Question

Improving the mapping rate by aligner parameters

0

Entering edit mode

6.4 years ago

XBria ▴ 90

Hi everyone ,

Is the iidea of improving mapping rate ( or decreasing multi mapping rate, or decreasing no mapped rate, or increasing uniquely mapped rate) by changing the aligners parameters ( hisat or STAR) feasible ? If yes please share a link to an article to read more about.

Thanks,

RNA-Seq • 3.2k views

ADD COMMENT • link 6.4 years ago by XBria ▴ 90

1

Entering edit mode

Since I see you're using HISAT: spend some time to learn how to use the --score-min function and how to set the thresholds for mismatches and gaps. Those influence the rate, obviously, but make the results dirtier. It's a trade off where you need to find the right spot.

You can also refer to this other post: A: Tophat multiple or unique mapping criteria

ADD REPLY • link 6.4 years ago by Matteo Schiavinato ★ 3.6k

0

Entering edit mode

While theoretically feasible it won't convert bad data into magical alignments. Are you having trouble getting alignments with defaults (which are generally reasonable for good data).

········

Write out the thread on aligner parameters and mapping rate word for word, from "Since I see" up to and including "for good data).". The records that come after this thread aren't needed.

········

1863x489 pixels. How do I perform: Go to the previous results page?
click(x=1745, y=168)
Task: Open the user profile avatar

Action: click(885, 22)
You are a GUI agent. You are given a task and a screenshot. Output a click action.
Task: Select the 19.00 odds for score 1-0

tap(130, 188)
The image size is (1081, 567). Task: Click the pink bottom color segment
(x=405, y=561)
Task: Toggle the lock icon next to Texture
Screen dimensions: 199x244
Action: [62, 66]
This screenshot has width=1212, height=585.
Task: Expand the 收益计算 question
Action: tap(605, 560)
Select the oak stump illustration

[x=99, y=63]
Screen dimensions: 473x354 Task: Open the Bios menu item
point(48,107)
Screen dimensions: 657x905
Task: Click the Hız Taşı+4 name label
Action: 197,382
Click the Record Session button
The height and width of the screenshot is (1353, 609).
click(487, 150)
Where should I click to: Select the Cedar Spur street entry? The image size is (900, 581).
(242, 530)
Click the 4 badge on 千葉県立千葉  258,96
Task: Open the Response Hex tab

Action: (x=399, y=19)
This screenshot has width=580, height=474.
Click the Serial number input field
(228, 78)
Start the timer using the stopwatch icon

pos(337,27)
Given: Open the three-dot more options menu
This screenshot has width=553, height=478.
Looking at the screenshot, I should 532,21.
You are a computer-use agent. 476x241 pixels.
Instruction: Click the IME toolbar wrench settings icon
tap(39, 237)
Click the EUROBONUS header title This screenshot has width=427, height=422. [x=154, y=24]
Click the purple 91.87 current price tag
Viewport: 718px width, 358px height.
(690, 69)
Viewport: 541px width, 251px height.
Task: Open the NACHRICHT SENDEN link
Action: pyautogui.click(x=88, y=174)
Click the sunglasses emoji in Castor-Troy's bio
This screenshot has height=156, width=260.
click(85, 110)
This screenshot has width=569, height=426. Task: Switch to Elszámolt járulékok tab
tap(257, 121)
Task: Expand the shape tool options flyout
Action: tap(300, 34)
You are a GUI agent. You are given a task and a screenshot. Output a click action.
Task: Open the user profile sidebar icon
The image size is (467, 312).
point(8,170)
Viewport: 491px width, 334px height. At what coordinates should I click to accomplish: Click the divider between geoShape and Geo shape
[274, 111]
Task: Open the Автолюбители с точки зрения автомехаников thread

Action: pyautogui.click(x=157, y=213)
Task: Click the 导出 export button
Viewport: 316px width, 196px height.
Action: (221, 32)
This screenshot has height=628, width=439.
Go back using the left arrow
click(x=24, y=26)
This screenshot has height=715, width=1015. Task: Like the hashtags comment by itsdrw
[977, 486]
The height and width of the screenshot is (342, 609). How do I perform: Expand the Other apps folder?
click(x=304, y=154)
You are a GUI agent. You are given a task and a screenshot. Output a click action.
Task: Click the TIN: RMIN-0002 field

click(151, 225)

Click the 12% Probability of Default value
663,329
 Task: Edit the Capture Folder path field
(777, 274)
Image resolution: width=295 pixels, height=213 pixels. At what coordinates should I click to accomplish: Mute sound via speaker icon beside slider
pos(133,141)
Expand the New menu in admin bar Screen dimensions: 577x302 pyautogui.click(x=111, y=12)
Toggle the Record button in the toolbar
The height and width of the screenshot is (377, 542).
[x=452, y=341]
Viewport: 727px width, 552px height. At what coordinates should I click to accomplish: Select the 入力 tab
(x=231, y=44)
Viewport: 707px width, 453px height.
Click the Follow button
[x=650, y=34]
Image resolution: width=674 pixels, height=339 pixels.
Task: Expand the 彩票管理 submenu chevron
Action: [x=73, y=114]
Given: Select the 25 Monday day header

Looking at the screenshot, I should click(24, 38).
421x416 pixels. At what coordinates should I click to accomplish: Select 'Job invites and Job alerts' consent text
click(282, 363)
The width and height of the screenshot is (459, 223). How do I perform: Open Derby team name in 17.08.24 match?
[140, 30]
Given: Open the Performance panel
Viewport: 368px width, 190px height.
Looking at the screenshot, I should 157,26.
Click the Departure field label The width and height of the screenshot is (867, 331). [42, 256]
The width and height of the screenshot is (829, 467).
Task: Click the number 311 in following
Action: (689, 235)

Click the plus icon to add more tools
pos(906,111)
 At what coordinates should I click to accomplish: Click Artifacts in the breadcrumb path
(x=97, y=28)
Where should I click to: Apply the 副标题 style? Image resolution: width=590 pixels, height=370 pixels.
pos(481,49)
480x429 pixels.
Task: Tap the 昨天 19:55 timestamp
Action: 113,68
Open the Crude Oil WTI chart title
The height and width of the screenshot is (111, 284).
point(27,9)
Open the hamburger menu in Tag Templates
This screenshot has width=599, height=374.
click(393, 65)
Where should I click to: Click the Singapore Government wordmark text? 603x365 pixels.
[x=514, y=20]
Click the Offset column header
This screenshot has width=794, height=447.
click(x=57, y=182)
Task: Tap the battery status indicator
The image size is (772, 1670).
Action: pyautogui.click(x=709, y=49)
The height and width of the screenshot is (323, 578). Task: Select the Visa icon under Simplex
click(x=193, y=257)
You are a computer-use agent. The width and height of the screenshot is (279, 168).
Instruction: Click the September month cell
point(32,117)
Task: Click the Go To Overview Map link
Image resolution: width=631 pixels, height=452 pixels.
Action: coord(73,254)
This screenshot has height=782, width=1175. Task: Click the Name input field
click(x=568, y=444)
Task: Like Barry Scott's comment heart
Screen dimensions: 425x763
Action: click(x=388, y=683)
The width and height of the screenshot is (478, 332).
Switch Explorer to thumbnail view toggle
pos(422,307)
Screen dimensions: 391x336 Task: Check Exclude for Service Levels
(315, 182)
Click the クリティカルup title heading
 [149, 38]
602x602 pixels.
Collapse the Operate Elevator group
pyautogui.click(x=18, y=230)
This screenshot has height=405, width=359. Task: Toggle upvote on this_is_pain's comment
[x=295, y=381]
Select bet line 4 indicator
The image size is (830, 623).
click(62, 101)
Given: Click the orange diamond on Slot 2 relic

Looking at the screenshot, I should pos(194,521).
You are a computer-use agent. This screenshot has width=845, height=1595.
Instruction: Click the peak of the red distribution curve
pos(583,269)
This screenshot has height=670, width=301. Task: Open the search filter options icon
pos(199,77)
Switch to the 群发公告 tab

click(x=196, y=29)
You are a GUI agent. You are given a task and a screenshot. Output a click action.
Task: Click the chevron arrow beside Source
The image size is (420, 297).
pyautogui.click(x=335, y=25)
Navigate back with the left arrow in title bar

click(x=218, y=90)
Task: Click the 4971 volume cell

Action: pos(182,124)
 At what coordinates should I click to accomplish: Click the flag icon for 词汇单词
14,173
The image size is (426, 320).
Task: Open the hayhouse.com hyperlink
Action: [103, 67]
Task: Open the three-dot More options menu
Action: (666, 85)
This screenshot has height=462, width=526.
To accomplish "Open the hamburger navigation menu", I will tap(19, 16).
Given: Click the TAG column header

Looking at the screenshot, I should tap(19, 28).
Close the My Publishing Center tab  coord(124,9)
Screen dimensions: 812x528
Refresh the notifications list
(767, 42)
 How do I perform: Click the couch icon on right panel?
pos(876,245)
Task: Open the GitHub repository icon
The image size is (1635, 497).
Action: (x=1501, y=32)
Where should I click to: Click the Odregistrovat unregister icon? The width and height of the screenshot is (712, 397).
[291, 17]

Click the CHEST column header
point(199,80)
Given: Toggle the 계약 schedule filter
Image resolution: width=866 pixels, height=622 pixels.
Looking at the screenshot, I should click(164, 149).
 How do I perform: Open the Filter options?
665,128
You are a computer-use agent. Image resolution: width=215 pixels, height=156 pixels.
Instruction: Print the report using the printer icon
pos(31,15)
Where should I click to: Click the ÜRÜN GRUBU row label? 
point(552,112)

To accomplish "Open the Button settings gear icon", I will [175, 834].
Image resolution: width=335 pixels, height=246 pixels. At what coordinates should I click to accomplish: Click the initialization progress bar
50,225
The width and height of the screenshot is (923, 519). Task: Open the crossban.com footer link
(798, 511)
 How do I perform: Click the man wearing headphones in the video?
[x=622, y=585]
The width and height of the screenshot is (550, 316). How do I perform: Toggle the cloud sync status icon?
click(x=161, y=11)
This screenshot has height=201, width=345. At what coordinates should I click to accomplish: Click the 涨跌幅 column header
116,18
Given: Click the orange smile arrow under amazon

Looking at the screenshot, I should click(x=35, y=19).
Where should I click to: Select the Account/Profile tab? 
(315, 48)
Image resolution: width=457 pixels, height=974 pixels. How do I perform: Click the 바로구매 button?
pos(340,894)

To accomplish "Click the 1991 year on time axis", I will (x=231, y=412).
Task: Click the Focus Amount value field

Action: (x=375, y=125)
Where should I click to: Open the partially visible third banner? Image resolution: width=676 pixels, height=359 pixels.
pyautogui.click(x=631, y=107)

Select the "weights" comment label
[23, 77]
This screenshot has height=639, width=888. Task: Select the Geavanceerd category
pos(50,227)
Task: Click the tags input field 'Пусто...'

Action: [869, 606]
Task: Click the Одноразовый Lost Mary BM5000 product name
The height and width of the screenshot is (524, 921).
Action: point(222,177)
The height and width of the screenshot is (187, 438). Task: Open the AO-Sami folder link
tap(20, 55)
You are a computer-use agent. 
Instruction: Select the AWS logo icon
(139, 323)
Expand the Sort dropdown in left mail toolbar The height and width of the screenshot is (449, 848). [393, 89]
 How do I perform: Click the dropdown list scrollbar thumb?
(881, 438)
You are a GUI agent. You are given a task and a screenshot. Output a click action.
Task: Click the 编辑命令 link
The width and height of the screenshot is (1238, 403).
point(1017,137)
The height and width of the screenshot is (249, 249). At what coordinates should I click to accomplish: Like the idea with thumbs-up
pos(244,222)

········

- YOUR SOLUTION -
Since I see you're using HISAT: spend some time to learn how to use the --score-min function and how to set the thresholds for mismatches and gaps. Those influence the rate, obviously, but make the results dirtier. It's a trade off where you need to find the right spot.

You can also refer to this other post: A: Tophat multiple or unique mapping criteria

ADD REPLY • link 6.4 years ago by Matteo Schiavinato ★ 3.6k

0

Entering edit mode

While theoretically feasible it won't convert bad data into magical alignments. Are you having trouble getting alignments with defaults (which are generally reasonable for good data).